Elie Elovic, MD, Director of Traumatic Brain Injury Research at KMRREC, agrees. “Hormones are chemical neurotransmitters, active ingredients that affect a body’s function level. Too often, people pooh-pooh this relationship between hormones and quality of life.” Elovic’s research team has already shown how a drop in insulin growth factor, a hormone they evaluated, is related to fatigue, less community integration and more depression. “Theoretically, we know we can intervene now and make a difference.” The Kessler team believes strongly that victims of TBI should always be evaluated for endocrine dysfunction as a potential treatment that can otherwise be missed.
One component of what Fellus calls his “advanced treatment protocol” was developed in coordination with Phil DeFina, PhD, chief executive officer as well as chief scientific officer at the International Brain Research Foundation. This involves nutriceuticals, or nutrients, to support brain health. Mega-doses of Omega 3 fatty acid fish oil, curcumin or turmeric extract (the ingredient in curry which is being studied for Alzheimer’s), gingko biloba, B vitamins, and other elements are added to a therapeutic dietary regimen. “We know that part of the cascade of symptoms in the brain is caused by the inflammatory process so we need to modulate this.”
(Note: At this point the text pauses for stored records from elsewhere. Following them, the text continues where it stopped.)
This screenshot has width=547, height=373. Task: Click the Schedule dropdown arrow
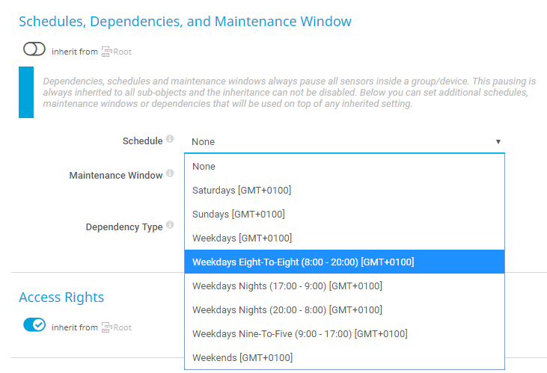point(498,141)
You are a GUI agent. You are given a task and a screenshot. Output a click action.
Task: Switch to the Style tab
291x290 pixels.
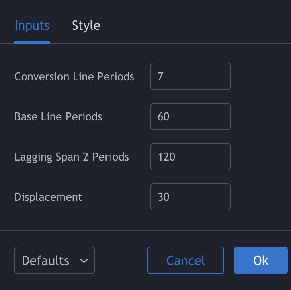tap(86, 26)
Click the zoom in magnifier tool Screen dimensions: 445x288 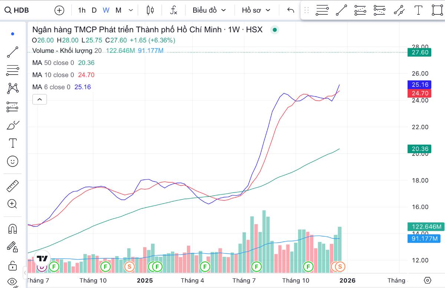click(x=13, y=204)
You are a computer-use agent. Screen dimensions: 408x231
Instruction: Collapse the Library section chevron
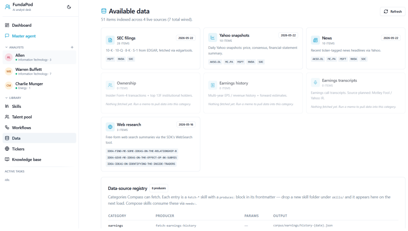click(x=6, y=98)
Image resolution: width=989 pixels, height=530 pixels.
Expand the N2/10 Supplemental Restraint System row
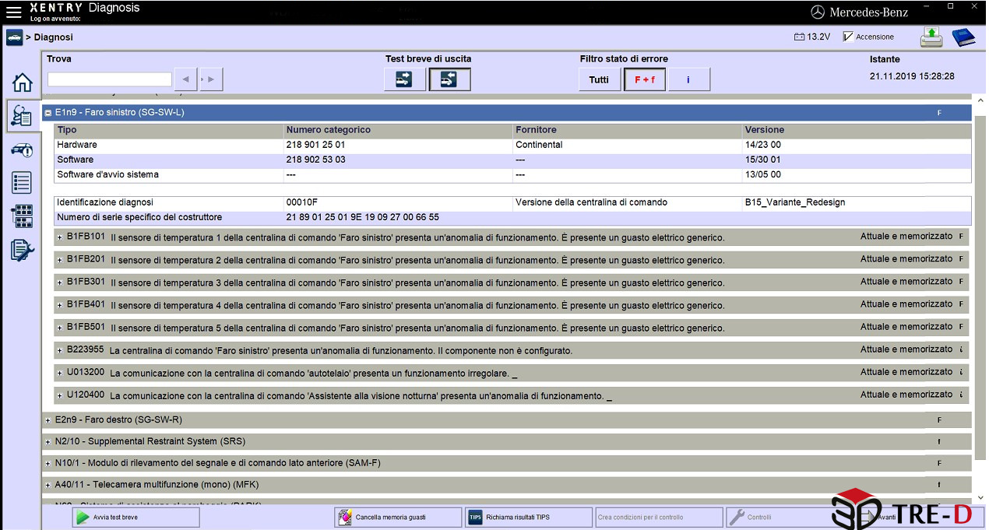click(x=48, y=442)
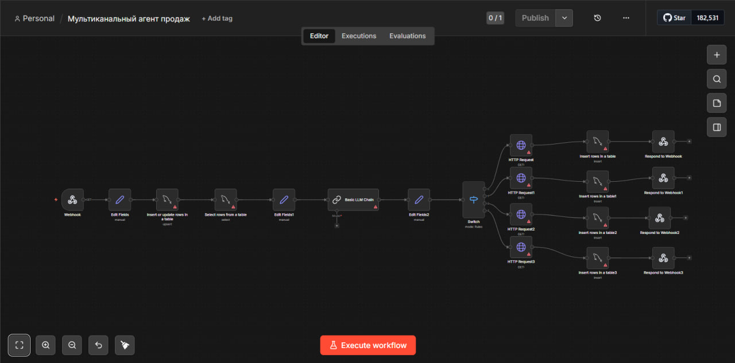Click the tidy up workflow broom icon
The width and height of the screenshot is (735, 363).
125,345
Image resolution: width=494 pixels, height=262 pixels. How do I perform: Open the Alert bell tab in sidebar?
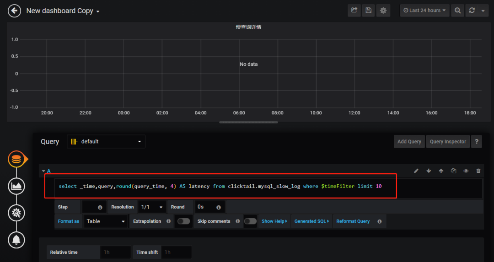pyautogui.click(x=16, y=239)
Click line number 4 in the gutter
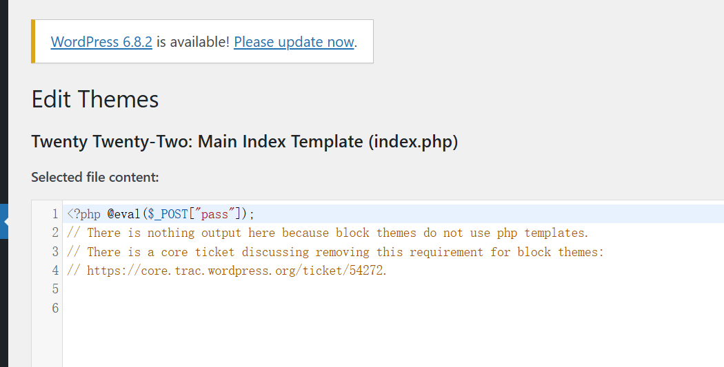 click(55, 271)
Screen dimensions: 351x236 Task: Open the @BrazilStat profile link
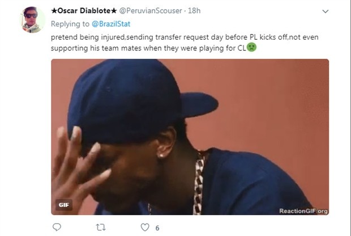108,24
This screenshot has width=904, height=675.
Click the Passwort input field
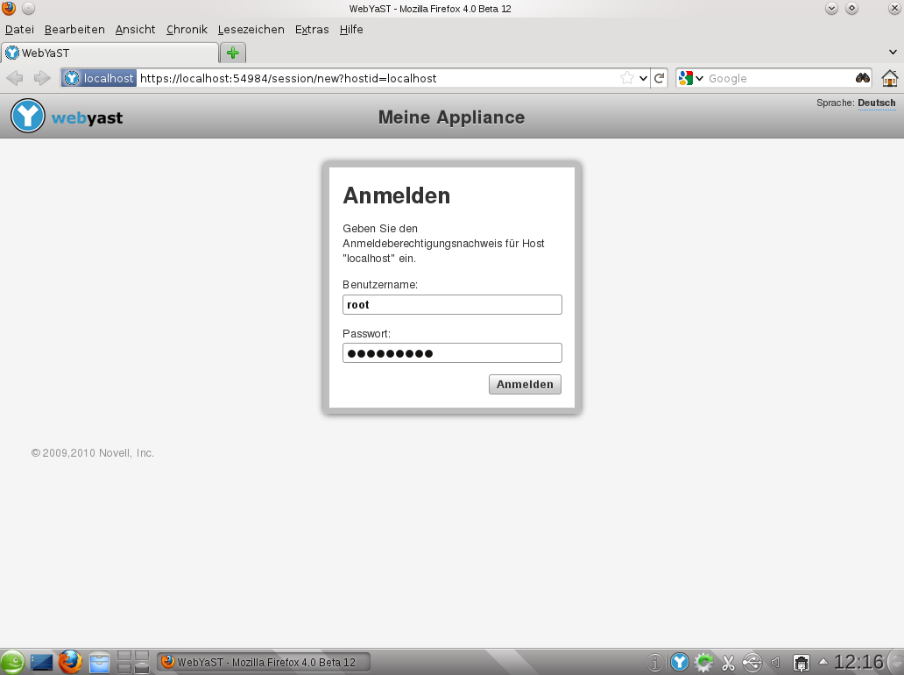[x=452, y=352]
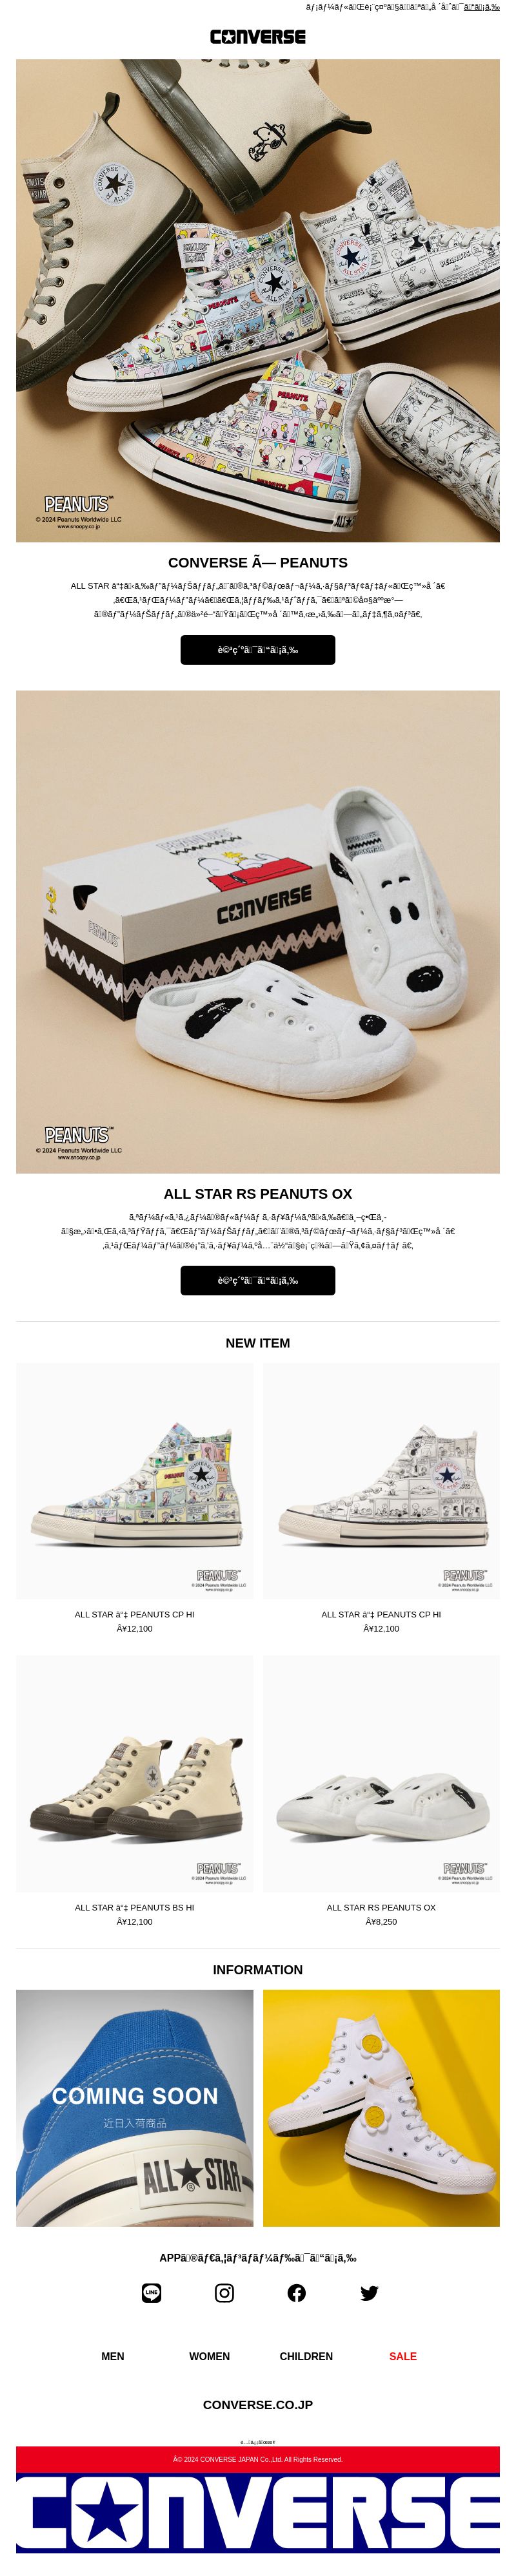Open the Instagram icon link
Image resolution: width=516 pixels, height=2554 pixels.
[x=224, y=2292]
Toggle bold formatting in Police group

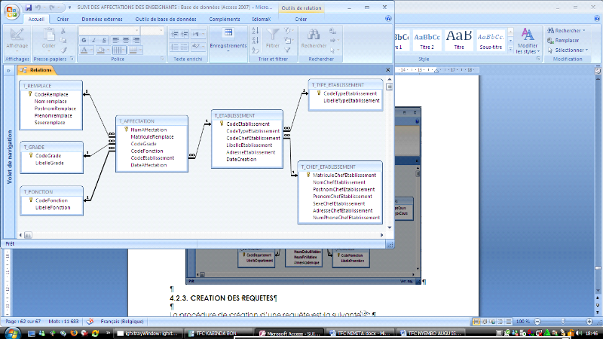pyautogui.click(x=84, y=41)
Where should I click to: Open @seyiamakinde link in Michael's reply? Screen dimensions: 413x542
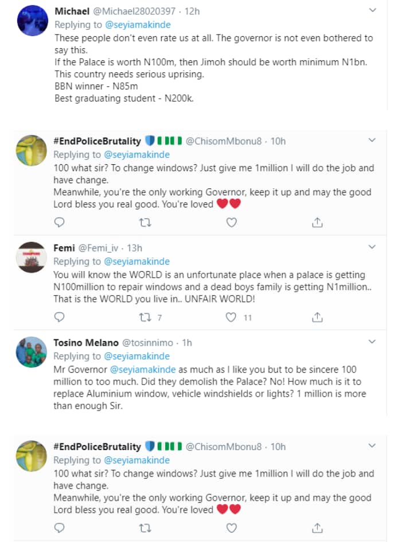pos(137,25)
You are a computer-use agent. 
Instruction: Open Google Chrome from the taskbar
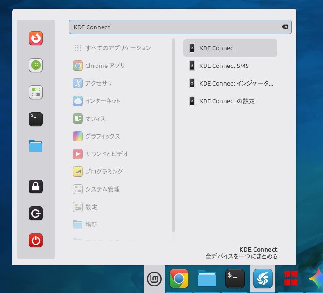pyautogui.click(x=179, y=279)
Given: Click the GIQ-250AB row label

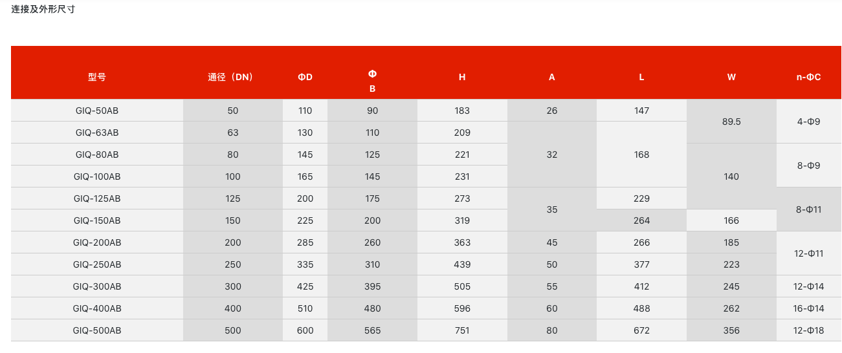Looking at the screenshot, I should tap(97, 264).
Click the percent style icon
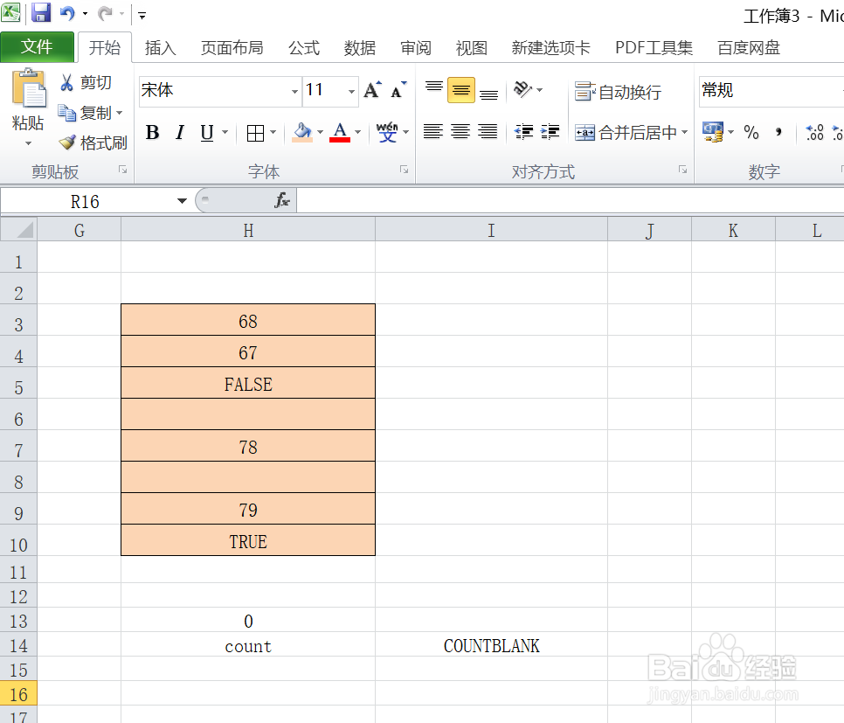Viewport: 844px width, 723px height. [751, 132]
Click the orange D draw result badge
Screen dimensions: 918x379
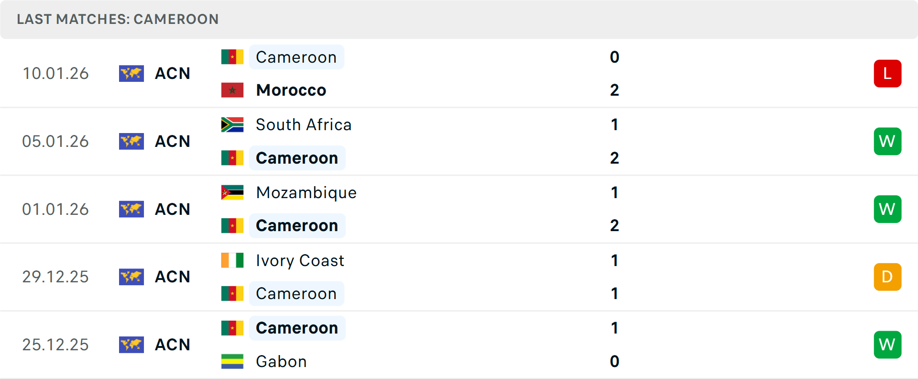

Eyebrows raise and more conservative physicians sometimes question Fellus’ aggressive tactics. But he’s lectured to audiences of military medical personnel who recognize the value of this approach. Jokingly, he calls critics “nattering nabobs of negativism or therapeutic nihilists.” At the end of the day, he wants his patients’ loved ones to say thank you for an accurate diagnosis and for “unleashing the best pharmacology, techniques and modes of stimulation known to medicine.” He admits, “Brain injury is a crapshoot. Guess what? Sometimes you have to pull out all the stops. These patients may have only one shot at rehabilitation. If I don’t use everything in my power that is rational, or may help based on my understanding of the mechanism of the injury and the clinical situation lying right before me, then I’d better step out of the way.” And spoken like a general determined to win victory, he says, “The key to TBI is a kaleidoscope of interventions to assault the injury from all sides. Look, some of the greatest breakthroughs in medicine have come from people who stumbled upon something luckily. How are you going to stumble on that something unless you try, observe and keep your mind open?”
Daniel Tallouzi, an injured helicopter electronics technician, has spent months at Kessler away from his home in New Mexico. He is certainly not the same young man who was wounded in Iraq, but his mother Mary applauds this open-minded approach to brain rehabilitation and can say with an easy heart, “No matter what happens, all you know is that you did your best.”